───── DATASET EXCERPTS ─────
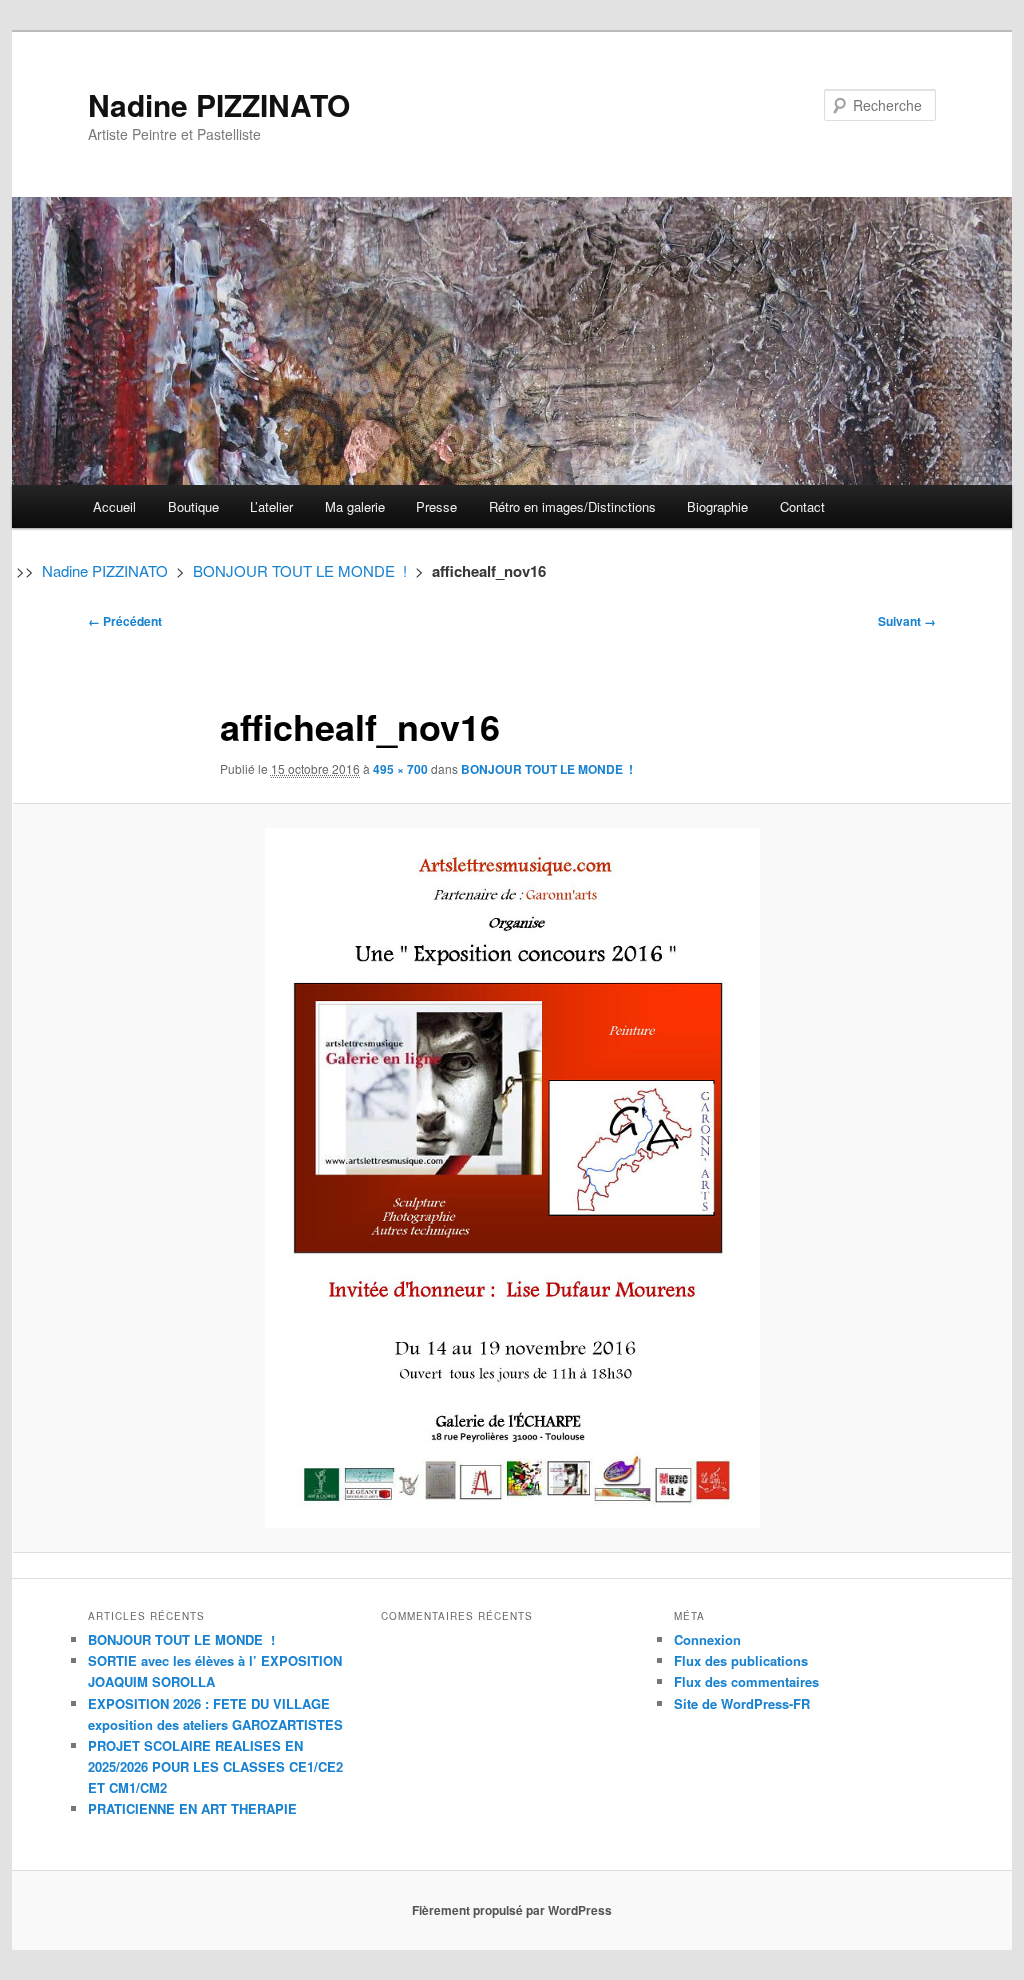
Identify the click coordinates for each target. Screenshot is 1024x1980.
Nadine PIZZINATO (219, 104)
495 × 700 (400, 769)
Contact (802, 506)
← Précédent (125, 621)
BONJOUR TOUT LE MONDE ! (300, 570)
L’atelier (271, 506)
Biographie (717, 506)
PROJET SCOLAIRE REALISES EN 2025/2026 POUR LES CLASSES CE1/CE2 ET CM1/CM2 (215, 1766)
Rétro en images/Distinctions (572, 506)
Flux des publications (741, 1660)
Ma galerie (355, 506)
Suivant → (907, 621)
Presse (436, 506)
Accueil (114, 506)
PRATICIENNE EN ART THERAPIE (192, 1808)
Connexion (707, 1639)
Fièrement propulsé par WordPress (512, 1910)
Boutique (193, 506)
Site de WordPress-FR (742, 1703)
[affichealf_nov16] (512, 1178)
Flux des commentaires (746, 1681)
─────
**ABOUT THIS EXERCISE**
Pictures excluded, quote all the data above exactly.

**RESPONSE BELOW**
Identify the click coordinates for each target. Screenshot is 1024x1980.
Nadine PIZZINATO (219, 104)
495 × 700 (400, 769)
Contact (802, 506)
← Précédent (125, 621)
BONJOUR TOUT LE MONDE ! (300, 570)
L’atelier (271, 506)
Biographie (717, 506)
PROJET SCOLAIRE REALISES EN 2025/2026 POUR LES CLASSES CE1/CE2 ET CM1/CM2 (215, 1766)
Rétro en images/Distinctions (572, 506)
Flux des publications (741, 1660)
Ma galerie (355, 506)
Suivant → (907, 621)
Presse (436, 506)
Accueil (114, 506)
PRATICIENNE EN ART THERAPIE (192, 1808)
Connexion (707, 1639)
Fièrement propulsé par WordPress (512, 1910)
Boutique (193, 506)
Site de WordPress-FR (742, 1703)
[affichealf_nov16] (512, 1178)
Flux des commentaires (746, 1681)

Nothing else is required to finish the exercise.